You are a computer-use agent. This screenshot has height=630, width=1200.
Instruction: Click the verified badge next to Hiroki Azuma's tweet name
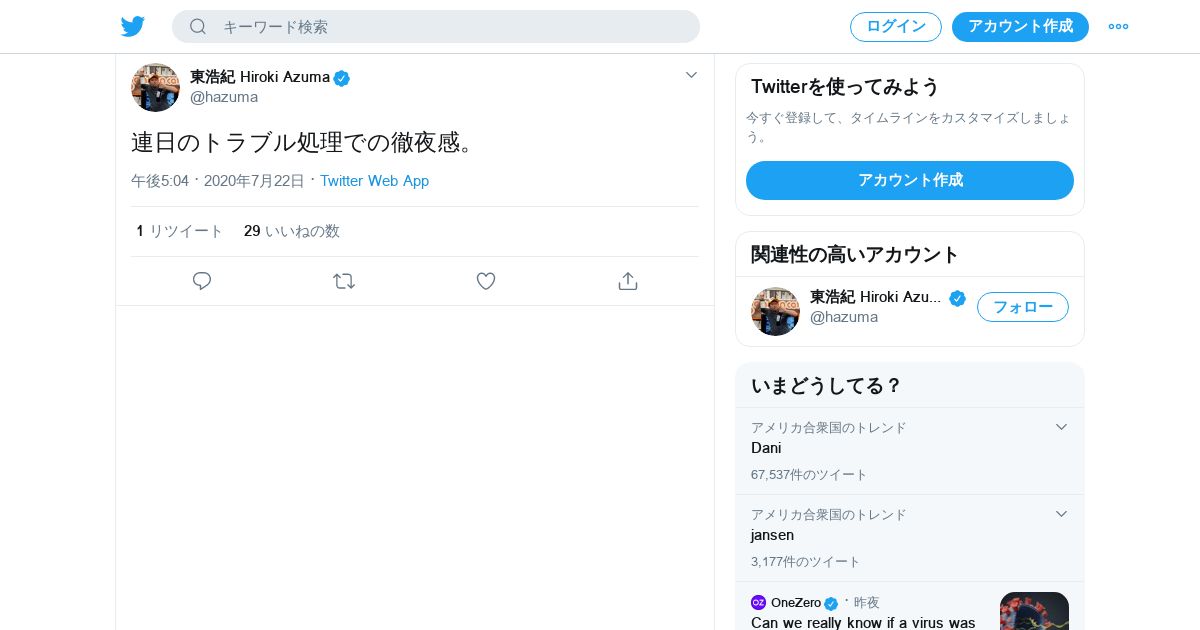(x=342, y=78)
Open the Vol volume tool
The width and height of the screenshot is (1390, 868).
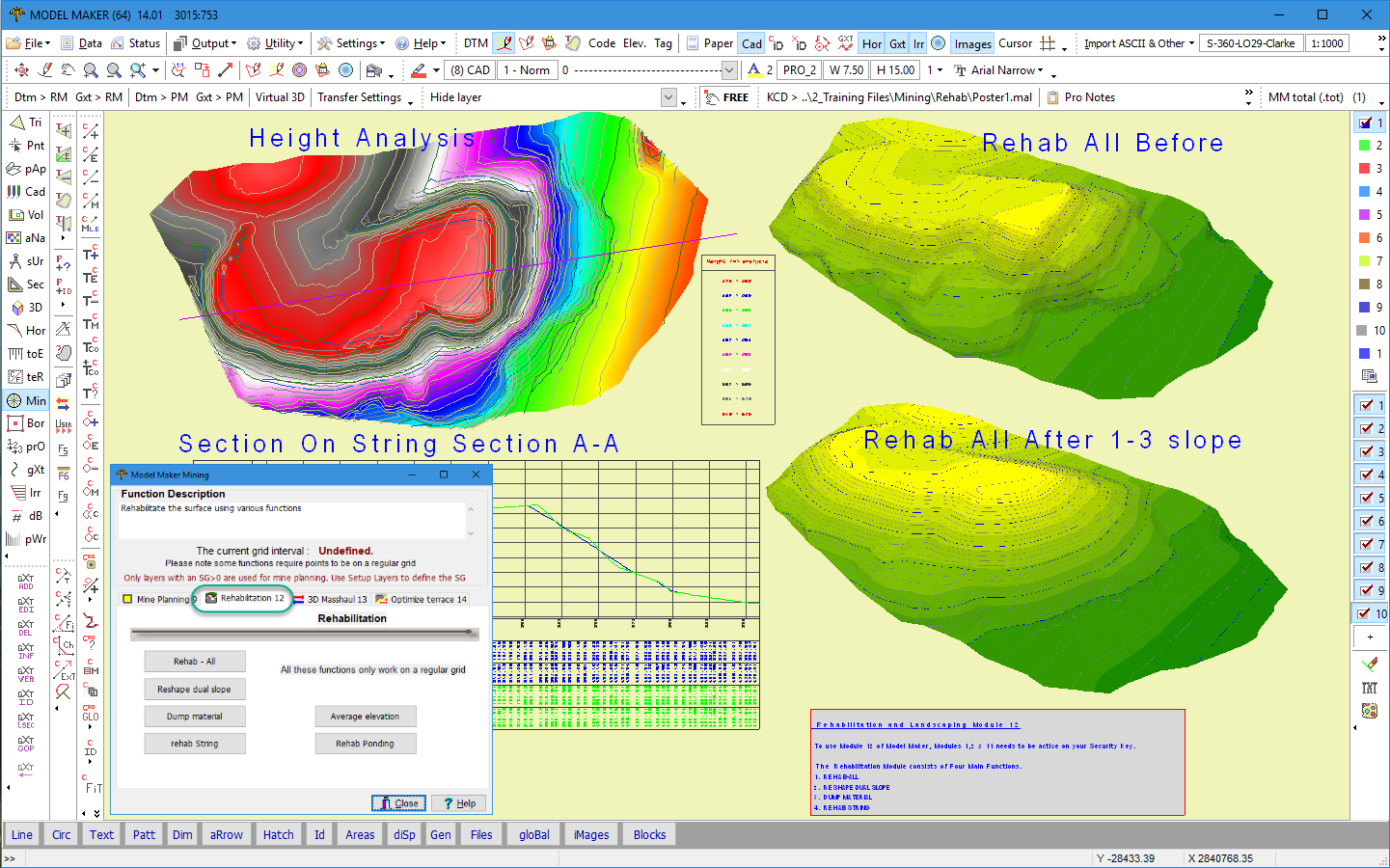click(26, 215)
━━━━
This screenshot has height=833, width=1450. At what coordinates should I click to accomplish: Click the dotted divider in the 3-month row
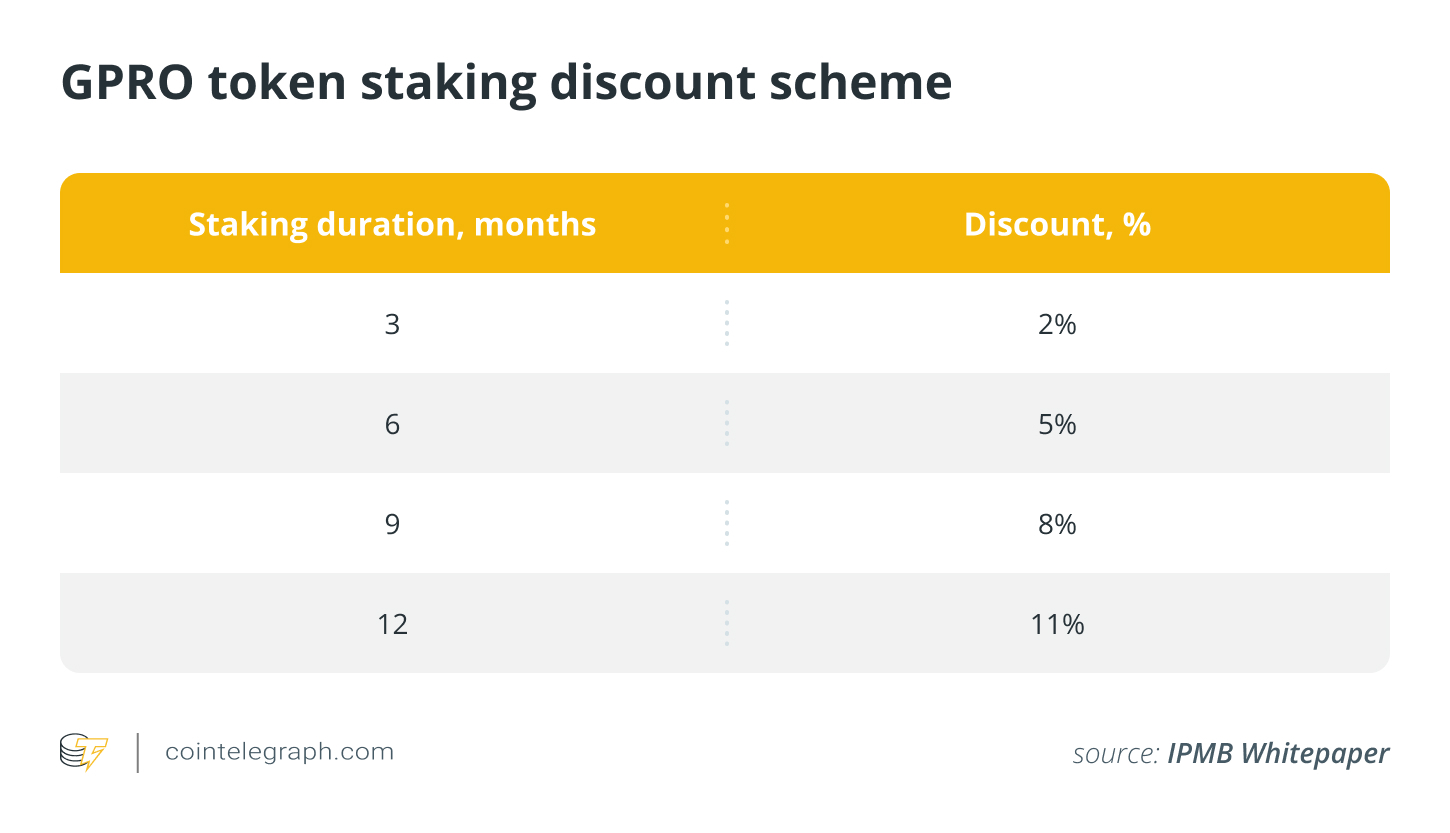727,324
━━━━
TASK DESCRIPTION
Update everything from the line with "Open the Vol volume tool" down to the line with "click(26, 215)", replacing "screenshot" with "capture" and changing nothing else. Leave the pictures out of your answer.

THE REPLY
Open the Vol volume tool
The width and height of the capture is (1390, 868).
click(26, 215)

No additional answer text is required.